- Dataset records
____

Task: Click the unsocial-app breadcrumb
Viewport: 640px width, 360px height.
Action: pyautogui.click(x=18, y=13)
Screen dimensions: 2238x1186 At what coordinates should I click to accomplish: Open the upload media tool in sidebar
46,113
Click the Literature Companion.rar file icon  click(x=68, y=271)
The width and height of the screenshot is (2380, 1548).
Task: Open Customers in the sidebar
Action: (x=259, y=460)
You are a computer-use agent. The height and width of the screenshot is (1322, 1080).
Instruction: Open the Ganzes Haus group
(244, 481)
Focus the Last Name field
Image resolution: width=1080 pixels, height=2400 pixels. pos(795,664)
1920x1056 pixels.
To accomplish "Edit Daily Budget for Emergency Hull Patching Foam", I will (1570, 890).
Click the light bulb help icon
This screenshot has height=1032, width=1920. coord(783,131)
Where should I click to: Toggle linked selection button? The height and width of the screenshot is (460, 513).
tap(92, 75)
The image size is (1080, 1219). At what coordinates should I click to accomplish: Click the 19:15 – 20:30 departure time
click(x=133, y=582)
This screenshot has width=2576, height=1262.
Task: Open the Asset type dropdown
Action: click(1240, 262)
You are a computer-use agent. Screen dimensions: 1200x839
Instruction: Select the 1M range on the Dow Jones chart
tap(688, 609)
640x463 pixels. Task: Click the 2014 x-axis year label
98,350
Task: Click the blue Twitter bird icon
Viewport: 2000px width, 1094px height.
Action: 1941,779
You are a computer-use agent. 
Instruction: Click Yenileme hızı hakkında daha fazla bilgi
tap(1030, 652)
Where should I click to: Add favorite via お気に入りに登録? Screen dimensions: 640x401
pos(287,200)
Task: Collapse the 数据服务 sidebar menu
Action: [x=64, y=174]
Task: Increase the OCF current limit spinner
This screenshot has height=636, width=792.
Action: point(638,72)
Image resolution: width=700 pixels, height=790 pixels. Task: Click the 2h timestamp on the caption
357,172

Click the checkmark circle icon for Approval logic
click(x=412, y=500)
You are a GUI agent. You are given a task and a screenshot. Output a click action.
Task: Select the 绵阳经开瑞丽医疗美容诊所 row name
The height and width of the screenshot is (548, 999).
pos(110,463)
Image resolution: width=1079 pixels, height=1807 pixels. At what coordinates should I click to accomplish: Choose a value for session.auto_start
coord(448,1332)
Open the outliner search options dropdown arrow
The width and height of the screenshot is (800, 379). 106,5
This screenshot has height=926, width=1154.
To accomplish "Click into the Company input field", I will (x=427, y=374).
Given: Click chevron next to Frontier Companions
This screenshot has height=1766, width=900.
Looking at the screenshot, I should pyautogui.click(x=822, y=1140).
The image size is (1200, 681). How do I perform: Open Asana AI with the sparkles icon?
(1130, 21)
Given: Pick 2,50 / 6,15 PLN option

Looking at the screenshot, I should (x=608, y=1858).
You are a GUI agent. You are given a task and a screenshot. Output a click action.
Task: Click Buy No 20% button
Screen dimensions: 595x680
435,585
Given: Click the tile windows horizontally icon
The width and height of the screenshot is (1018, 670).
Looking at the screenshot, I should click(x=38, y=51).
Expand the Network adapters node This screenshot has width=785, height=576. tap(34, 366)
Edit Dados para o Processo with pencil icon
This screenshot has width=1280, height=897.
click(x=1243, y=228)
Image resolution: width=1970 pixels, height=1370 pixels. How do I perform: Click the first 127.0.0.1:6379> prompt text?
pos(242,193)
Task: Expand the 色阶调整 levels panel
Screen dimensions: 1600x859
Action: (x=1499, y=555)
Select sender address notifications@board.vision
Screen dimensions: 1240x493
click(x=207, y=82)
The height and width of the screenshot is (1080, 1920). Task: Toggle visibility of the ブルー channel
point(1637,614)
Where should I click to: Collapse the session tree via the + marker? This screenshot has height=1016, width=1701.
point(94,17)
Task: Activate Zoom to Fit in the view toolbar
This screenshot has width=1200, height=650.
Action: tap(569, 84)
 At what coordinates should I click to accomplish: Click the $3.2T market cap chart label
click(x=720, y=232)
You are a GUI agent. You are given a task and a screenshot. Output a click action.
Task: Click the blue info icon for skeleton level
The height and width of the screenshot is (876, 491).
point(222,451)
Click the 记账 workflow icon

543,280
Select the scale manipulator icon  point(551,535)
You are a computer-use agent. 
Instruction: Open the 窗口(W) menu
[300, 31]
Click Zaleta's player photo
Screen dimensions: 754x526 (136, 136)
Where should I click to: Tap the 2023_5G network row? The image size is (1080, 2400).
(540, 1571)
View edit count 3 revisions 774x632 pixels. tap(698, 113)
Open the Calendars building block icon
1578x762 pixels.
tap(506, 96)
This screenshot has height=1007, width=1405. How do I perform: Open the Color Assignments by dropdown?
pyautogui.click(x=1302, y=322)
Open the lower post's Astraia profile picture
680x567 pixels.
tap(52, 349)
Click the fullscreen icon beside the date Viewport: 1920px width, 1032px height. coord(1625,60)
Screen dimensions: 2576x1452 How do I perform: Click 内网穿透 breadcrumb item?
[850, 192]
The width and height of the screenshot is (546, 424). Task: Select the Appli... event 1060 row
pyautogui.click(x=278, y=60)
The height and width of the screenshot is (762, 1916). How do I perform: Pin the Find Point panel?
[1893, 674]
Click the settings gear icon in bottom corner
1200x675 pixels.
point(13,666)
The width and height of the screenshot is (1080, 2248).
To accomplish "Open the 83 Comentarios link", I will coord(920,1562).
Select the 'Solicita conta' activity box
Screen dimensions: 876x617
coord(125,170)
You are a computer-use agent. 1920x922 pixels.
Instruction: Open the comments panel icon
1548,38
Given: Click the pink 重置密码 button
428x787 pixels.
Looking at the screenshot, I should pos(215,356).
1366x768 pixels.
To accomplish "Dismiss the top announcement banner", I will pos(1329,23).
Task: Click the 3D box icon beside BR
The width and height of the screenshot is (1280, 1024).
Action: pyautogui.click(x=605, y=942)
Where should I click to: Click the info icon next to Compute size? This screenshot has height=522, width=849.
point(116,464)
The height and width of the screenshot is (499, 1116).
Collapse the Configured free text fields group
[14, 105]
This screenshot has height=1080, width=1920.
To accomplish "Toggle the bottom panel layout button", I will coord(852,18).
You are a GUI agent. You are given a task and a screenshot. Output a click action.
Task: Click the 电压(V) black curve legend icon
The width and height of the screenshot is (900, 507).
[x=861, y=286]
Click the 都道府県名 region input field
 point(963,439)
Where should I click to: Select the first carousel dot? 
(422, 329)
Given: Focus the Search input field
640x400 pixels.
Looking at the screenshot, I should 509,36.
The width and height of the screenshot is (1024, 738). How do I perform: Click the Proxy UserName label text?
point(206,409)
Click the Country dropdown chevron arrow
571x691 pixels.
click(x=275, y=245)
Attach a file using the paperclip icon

____

Please retype all of the material above, line for line and without any changes.

Task: Click the unsocial-app breadcrumb
Viewport: 640px width, 360px height.
Action: pyautogui.click(x=18, y=13)
Screen dimensions: 2238x1186 At what coordinates should I click to accomplish: Open the upload media tool in sidebar
46,113
Click the Literature Companion.rar file icon  click(x=68, y=271)
The width and height of the screenshot is (2380, 1548).
Task: Open Customers in the sidebar
Action: (x=259, y=460)
You are a computer-use agent. The height and width of the screenshot is (1322, 1080).
Instruction: Open the Ganzes Haus group
(244, 481)
Focus the Last Name field
Image resolution: width=1080 pixels, height=2400 pixels. pos(795,664)
1920x1056 pixels.
To accomplish "Edit Daily Budget for Emergency Hull Patching Foam", I will (1570, 890).
Click the light bulb help icon
This screenshot has height=1032, width=1920. coord(783,131)
Where should I click to: Toggle linked selection button? The height and width of the screenshot is (460, 513).
tap(92, 75)
The image size is (1080, 1219). At what coordinates should I click to accomplish: Click the 19:15 – 20:30 departure time
click(x=133, y=582)
This screenshot has width=2576, height=1262.
Task: Open the Asset type dropdown
Action: click(1240, 262)
You are a computer-use agent. Screen dimensions: 1200x839
Instruction: Select the 1M range on the Dow Jones chart
tap(688, 609)
640x463 pixels. Task: Click the 2014 x-axis year label
98,350
Task: Click the blue Twitter bird icon
Viewport: 2000px width, 1094px height.
Action: 1941,779
You are a computer-use agent. 
Instruction: Click Yenileme hızı hakkında daha fazla bilgi
tap(1030, 652)
Where should I click to: Add favorite via お気に入りに登録? Screen dimensions: 640x401
pos(287,200)
Task: Collapse the 数据服务 sidebar menu
Action: [x=64, y=174]
Task: Increase the OCF current limit spinner
This screenshot has height=636, width=792.
Action: point(638,72)
Image resolution: width=700 pixels, height=790 pixels. Task: Click the 2h timestamp on the caption
357,172

Click the checkmark circle icon for Approval logic
click(x=412, y=500)
You are a GUI agent. You are given a task and a screenshot. Output a click action.
Task: Select the 绵阳经开瑞丽医疗美容诊所 row name
The height and width of the screenshot is (548, 999).
pos(110,463)
Image resolution: width=1079 pixels, height=1807 pixels. At what coordinates should I click to accomplish: Choose a value for session.auto_start
coord(448,1332)
Open the outliner search options dropdown arrow
The width and height of the screenshot is (800, 379). 106,5
This screenshot has height=926, width=1154.
To accomplish "Click into the Company input field", I will (x=427, y=374).
Given: Click chevron next to Frontier Companions
This screenshot has height=1766, width=900.
Looking at the screenshot, I should pyautogui.click(x=822, y=1140).
The image size is (1200, 681). How do I perform: Open Asana AI with the sparkles icon?
(1130, 21)
Given: Pick 2,50 / 6,15 PLN option

Looking at the screenshot, I should (x=608, y=1858).
You are a GUI agent. You are given a task and a screenshot. Output a click action.
Task: Click Buy No 20% button
Screen dimensions: 595x680
435,585
Given: Click the tile windows horizontally icon
The width and height of the screenshot is (1018, 670).
Looking at the screenshot, I should click(x=38, y=51).
Expand the Network adapters node This screenshot has width=785, height=576. tap(34, 366)
Edit Dados para o Processo with pencil icon
This screenshot has width=1280, height=897.
click(x=1243, y=228)
Image resolution: width=1970 pixels, height=1370 pixels. How do I perform: Click the first 127.0.0.1:6379> prompt text?
pos(242,193)
Task: Expand the 色阶调整 levels panel
Screen dimensions: 1600x859
Action: (x=1499, y=555)
Select sender address notifications@board.vision
Screen dimensions: 1240x493
click(x=207, y=82)
The height and width of the screenshot is (1080, 1920). Task: Toggle visibility of the ブルー channel
point(1637,614)
Where should I click to: Collapse the session tree via the + marker? This screenshot has height=1016, width=1701.
point(94,17)
Task: Activate Zoom to Fit in the view toolbar
This screenshot has width=1200, height=650.
Action: tap(569, 84)
 At what coordinates should I click to accomplish: Click the $3.2T market cap chart label
click(x=720, y=232)
You are a GUI agent. You are given a task and a screenshot. Output a click action.
Task: Click the blue info icon for skeleton level
The height and width of the screenshot is (876, 491).
point(222,451)
Click the 记账 workflow icon

543,280
Select the scale manipulator icon  point(551,535)
You are a computer-use agent. 
Instruction: Open the 窗口(W) menu
[300, 31]
Click Zaleta's player photo
Screen dimensions: 754x526 (136, 136)
Where should I click to: Tap the 2023_5G network row? The image size is (1080, 2400).
(540, 1571)
View edit count 3 revisions 774x632 pixels. tap(698, 113)
Open the Calendars building block icon
1578x762 pixels.
tap(506, 96)
This screenshot has height=1007, width=1405. How do I perform: Open the Color Assignments by dropdown?
pyautogui.click(x=1302, y=322)
Open the lower post's Astraia profile picture
680x567 pixels.
tap(52, 349)
Click the fullscreen icon beside the date Viewport: 1920px width, 1032px height. coord(1625,60)
Screen dimensions: 2576x1452 How do I perform: Click 内网穿透 breadcrumb item?
[850, 192]
The width and height of the screenshot is (546, 424). Task: Select the Appli... event 1060 row
pyautogui.click(x=278, y=60)
The height and width of the screenshot is (762, 1916). How do I perform: Pin the Find Point panel?
[1893, 674]
Click the settings gear icon in bottom corner
1200x675 pixels.
point(13,666)
The width and height of the screenshot is (1080, 2248).
To accomplish "Open the 83 Comentarios link", I will coord(920,1562).
Select the 'Solicita conta' activity box
Screen dimensions: 876x617
coord(125,170)
You are a computer-use agent. 1920x922 pixels.
Instruction: Open the comments panel icon
1548,38
Given: Click the pink 重置密码 button
428x787 pixels.
Looking at the screenshot, I should pos(215,356).
1366x768 pixels.
To accomplish "Dismiss the top announcement banner", I will pos(1329,23).
Task: Click the 3D box icon beside BR
The width and height of the screenshot is (1280, 1024).
Action: pyautogui.click(x=605, y=942)
Where should I click to: Click the info icon next to Compute size? This screenshot has height=522, width=849.
point(116,464)
The height and width of the screenshot is (499, 1116).
Collapse the Configured free text fields group
[14, 105]
This screenshot has height=1080, width=1920.
To accomplish "Toggle the bottom panel layout button", I will coord(852,18).
You are a GUI agent. You are given a task and a screenshot. Output a click action.
Task: Click the 电压(V) black curve legend icon
The width and height of the screenshot is (900, 507).
[x=861, y=286]
Click the 都道府県名 region input field
 point(963,439)
Where should I click to: Select the first carousel dot? 
(422, 329)
Given: Focus the Search input field
640x400 pixels.
Looking at the screenshot, I should 509,36.
The width and height of the screenshot is (1024, 738). How do I perform: Click the Proxy UserName label text?
point(206,409)
Click the Country dropdown chevron arrow
571x691 pixels.
click(x=275, y=245)
Attach a file using the paperclip icon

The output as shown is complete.